Chelsea GCA Realty, Inc.
Chelsea GCA Realty Partnership, L.P.
103 Eisenhower Parkway
Roseland, New Jersey 07068

Ladies and Gentlemen:

We are acting as counsel to Chelsea GCA Realty, Inc., a Maryland corporation (the "Corporation"), and Chelsea GCA Realty Partnership, L.P., a Delaware limited partnership (the "Partnership"), in connection with the filing of a shelf registration statement on Form S-3 by the Corporation and the Partnership (as amended, the "Registration Statement") registering (a) up to $425,000,000 aggregate initial offering price of debt securities of the Partnership ("Debt Securities") which may be guaranteed by unconditional and irrevocable guarantees thereof by the Corporation ("Guarantees") to be issued to the public from time to time, (b) up to $100,000,000 aggregate initial offering price of (i) shares of common stock, $.01 par value per share, of the Corporation (the "Common Stock"), (ii) shares of preferred stock, $.01 par value per share, of the Corporation (the "Preferred Stock") and (iii) shares of Preferred Stock represented by depositary shares (the "Depositary Shares" and, together with the Debt Securities, the Common Stock and the Preferred Stock, the "Securities") to be issued to the public from time to time and (c) up to $105,000,000 aggregate initial offering price of Securities that may be registered pursuant to Rule 462(b) under the Securities Act of 1933, as amended (the "Securities Act") by means of an additional registration statement relating to the Registration Statement (any such additional registration statement, the "462(b) Registration Statement").

In furnishing this opinion, we have examined copies of the Registration Statement, the Articles of Incorporation and By-Laws of the Corporation, as amended to date, the Agreement of Limited Partnership of the Partnership, as amended to date, and the minutes of the meeting of the Board of Directors of the Corporation authorizing the issuance of the Securities. We have also examined such other documents, papers, statutes and authorities as we deemed necessary to form a basis for the opinion hereinafter expressed. In our examinations of such material, we have assumed the genuineness of all signatures, the authenticity of all documents submitted to us as original documents and the conformity to original documents of all documents supplied to us as copies. As to various questions of fact material to such opinion, we have relied upon statements and certificates of officers and representatives of the Corporation, the Partnership and others.

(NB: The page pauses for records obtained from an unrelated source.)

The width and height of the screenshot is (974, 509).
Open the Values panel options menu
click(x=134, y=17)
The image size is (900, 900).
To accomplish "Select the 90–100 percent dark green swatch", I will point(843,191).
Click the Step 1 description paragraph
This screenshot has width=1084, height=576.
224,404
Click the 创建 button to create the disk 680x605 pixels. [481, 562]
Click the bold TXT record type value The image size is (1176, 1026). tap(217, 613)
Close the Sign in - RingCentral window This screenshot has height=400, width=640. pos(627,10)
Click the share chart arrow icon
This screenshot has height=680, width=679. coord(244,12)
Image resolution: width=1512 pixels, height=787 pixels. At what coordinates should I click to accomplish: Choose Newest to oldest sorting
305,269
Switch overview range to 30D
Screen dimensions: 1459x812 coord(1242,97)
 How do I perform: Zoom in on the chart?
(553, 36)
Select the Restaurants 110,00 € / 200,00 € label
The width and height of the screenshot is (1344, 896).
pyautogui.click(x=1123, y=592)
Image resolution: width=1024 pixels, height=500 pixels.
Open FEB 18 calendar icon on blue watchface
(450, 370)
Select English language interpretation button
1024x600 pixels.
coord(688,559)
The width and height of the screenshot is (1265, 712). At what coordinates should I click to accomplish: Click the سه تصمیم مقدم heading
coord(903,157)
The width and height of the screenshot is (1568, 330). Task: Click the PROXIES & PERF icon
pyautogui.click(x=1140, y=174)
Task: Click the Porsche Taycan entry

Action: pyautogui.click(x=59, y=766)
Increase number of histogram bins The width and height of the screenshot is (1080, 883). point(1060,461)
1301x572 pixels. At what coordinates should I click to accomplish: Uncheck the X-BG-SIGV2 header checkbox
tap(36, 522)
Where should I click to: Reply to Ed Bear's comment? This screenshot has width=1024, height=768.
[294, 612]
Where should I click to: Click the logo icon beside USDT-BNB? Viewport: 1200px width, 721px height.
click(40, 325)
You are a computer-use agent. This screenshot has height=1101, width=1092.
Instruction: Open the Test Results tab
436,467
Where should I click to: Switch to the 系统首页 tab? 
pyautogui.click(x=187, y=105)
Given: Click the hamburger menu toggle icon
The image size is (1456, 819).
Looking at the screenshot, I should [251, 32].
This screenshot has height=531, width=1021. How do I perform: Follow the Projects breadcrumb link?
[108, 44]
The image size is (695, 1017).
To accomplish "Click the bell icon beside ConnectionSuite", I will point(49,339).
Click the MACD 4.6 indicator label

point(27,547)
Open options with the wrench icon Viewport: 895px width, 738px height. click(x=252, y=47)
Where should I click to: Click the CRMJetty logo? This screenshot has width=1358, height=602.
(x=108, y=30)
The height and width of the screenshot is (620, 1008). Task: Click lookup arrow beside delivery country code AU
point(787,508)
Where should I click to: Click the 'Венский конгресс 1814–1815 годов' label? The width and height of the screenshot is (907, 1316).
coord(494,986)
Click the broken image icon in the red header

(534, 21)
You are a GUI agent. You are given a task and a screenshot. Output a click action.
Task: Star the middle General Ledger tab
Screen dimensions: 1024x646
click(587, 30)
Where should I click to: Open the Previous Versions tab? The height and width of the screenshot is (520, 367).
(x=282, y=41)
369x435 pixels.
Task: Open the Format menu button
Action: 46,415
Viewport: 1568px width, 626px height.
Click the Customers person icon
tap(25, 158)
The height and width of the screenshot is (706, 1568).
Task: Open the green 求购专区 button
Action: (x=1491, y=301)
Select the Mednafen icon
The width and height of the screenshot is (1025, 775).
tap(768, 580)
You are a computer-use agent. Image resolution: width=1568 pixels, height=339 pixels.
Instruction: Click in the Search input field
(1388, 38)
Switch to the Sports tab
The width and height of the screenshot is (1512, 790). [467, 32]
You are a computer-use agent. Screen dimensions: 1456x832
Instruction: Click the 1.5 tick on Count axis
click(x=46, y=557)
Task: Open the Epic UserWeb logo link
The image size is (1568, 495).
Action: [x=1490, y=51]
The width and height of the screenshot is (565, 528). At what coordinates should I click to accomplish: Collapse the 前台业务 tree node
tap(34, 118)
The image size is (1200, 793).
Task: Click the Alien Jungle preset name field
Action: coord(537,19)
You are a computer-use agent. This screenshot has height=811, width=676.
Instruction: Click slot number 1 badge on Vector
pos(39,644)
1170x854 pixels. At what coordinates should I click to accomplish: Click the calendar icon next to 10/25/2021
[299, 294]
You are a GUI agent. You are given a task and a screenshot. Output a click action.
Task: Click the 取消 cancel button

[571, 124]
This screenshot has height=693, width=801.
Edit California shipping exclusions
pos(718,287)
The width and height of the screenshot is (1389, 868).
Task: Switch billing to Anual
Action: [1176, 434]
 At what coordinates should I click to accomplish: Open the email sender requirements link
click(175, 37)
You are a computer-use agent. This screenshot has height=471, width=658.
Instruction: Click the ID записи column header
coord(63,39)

Based upon and subject to the foregoing, it is our opinion that:

1.

The Debt Securities (including any Debt Securities issued pursuant to the 462(b) Registration Statement) have been duly authorized by all necessary partnership action of the Partnership and the Guarantees have been duly authorized by all necessary corporate action of the Corporation and when (a) the applicable provisions of the Securities Act and such state "blue sky" or securities laws as may be applicable have been complied with and (b) the Debt Securities and, if applicable, Guarantees, have been issued and delivered for value as contemplated in the Registration Statement, such Debt Securities and Guarantees will be legally issued and will be binding obligations of the Partnership and the Corporation, respectively.

 

 

2.

The Common Stock (including any Common Stock issued pursuant to the 462(b) Registration Statement) has been duly authorized by all necessary corporate action of the Corporation and when (a) the applicable provisions of the Securities Act and such state "blue sky" or securities laws as may be applicable have been complied with and (b) the shares of Common Stock have been issued, delivered, and paid for, such shares of Common Stock will be legally issued, fully paid, and nonassessable.

 

 

3.

The Preferred Stock (including any Preferred Stock issued pursuant to the 462(b) Registration Statement) has been duly authorized by all necessary corporate action of the Corporation and when (a) the applicable provisions of the Securities Act and such state "blue sky" or securities laws as may be applicable have been complied with, (b) the Corporation's board of directors has adopted and the Corporation has duly filed with the Secretary of State of Maryland Articles Supplementary to the Corporation's Articles of Incorporation establishing the preferences, limitations and relative voting and other rights of each series of Preferred Stock prior to issuance thereof and (c) the shares of Preferred Stock have been issued, delivered, and paid for, such shares of Preferred Stock will be legally issued, fully paid, and nonassessable.

 

 

4.

The Depositary Shares (including any Depositary Shares issued pursuant to the 462(b) Registration Statement) have been duly authorized by all necessary corporate action of the Corporation and when (a) the applicable provisions of the Securities Act and such state "blue sky" or securities laws as may be applicable have been complied with, (b) the Corporation's board of directors has adopted and the Corporation has duly filed with the Secretary of State of Maryland Articles Supplementary to the Corporation's Articles of Incorporation establishing the preferences, limitations and relative voting and other rights of each series of Preferred Stock underlying the Depositary Shares and the fractional share of Preferred Stock represented by each Depositary Share prior to issuance thereof, (c) the shares of Preferred Stock represented by the Depositary Shares have been deposited under an enforceable deposit agreement and (d) the Depositary Shares have been issued, delivered, and paid for, such Depositary Shares will be legally issued, fully paid, and nonassessable.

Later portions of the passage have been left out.